● **Data supplied**:
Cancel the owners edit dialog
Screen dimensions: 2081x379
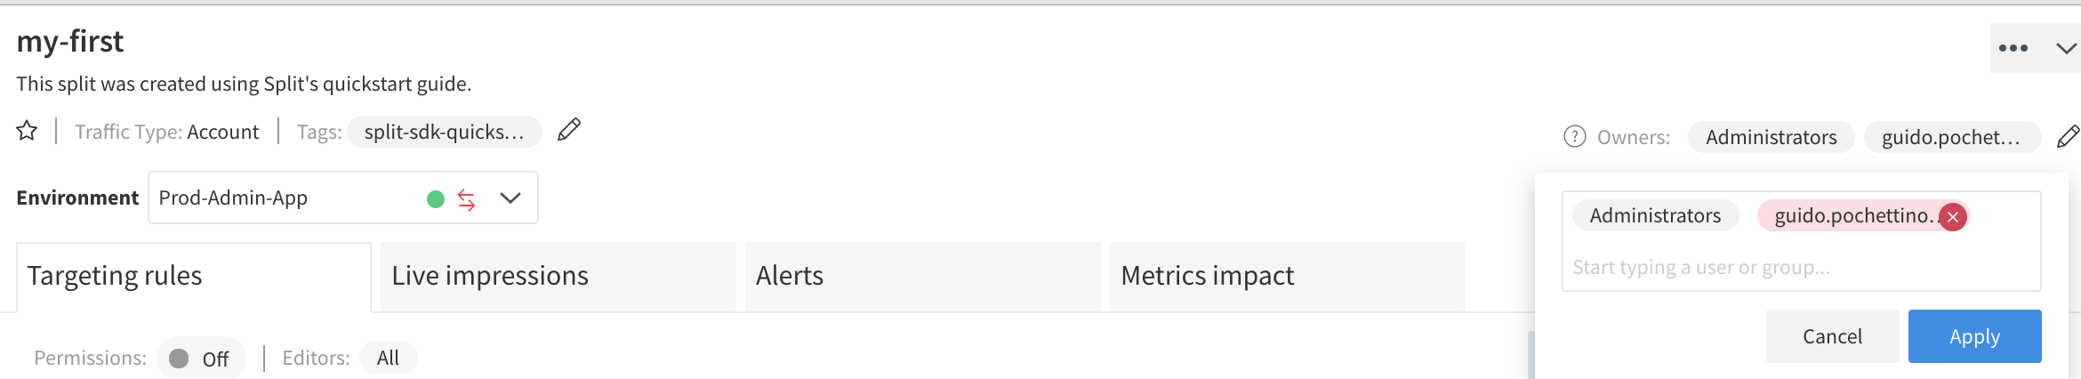(x=1832, y=336)
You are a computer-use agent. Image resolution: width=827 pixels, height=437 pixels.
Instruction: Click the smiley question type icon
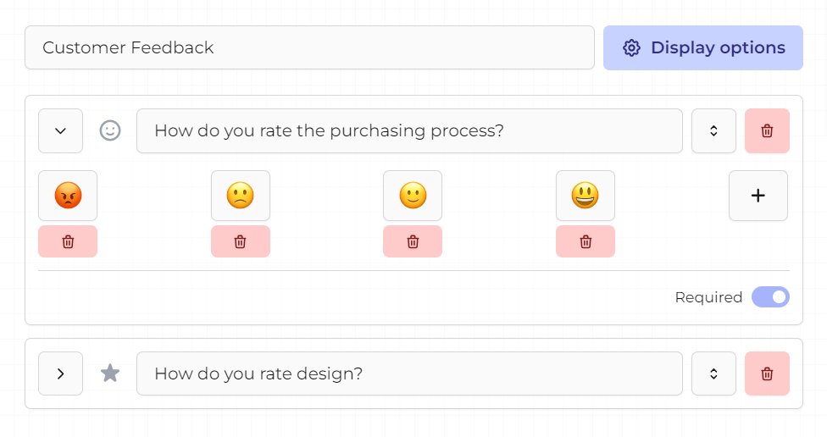point(110,131)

● **Action item**:
Give back each entry verbatim but drop its pictures.

● **Result of the task**:
Cancel the owners edit dialog
Screen dimensions: 2081x379
(x=1832, y=336)
You are a computer-use agent. Image resolution: width=827 pixels, height=437 pixels.
Instruction: Click the smiley question type icon
point(110,131)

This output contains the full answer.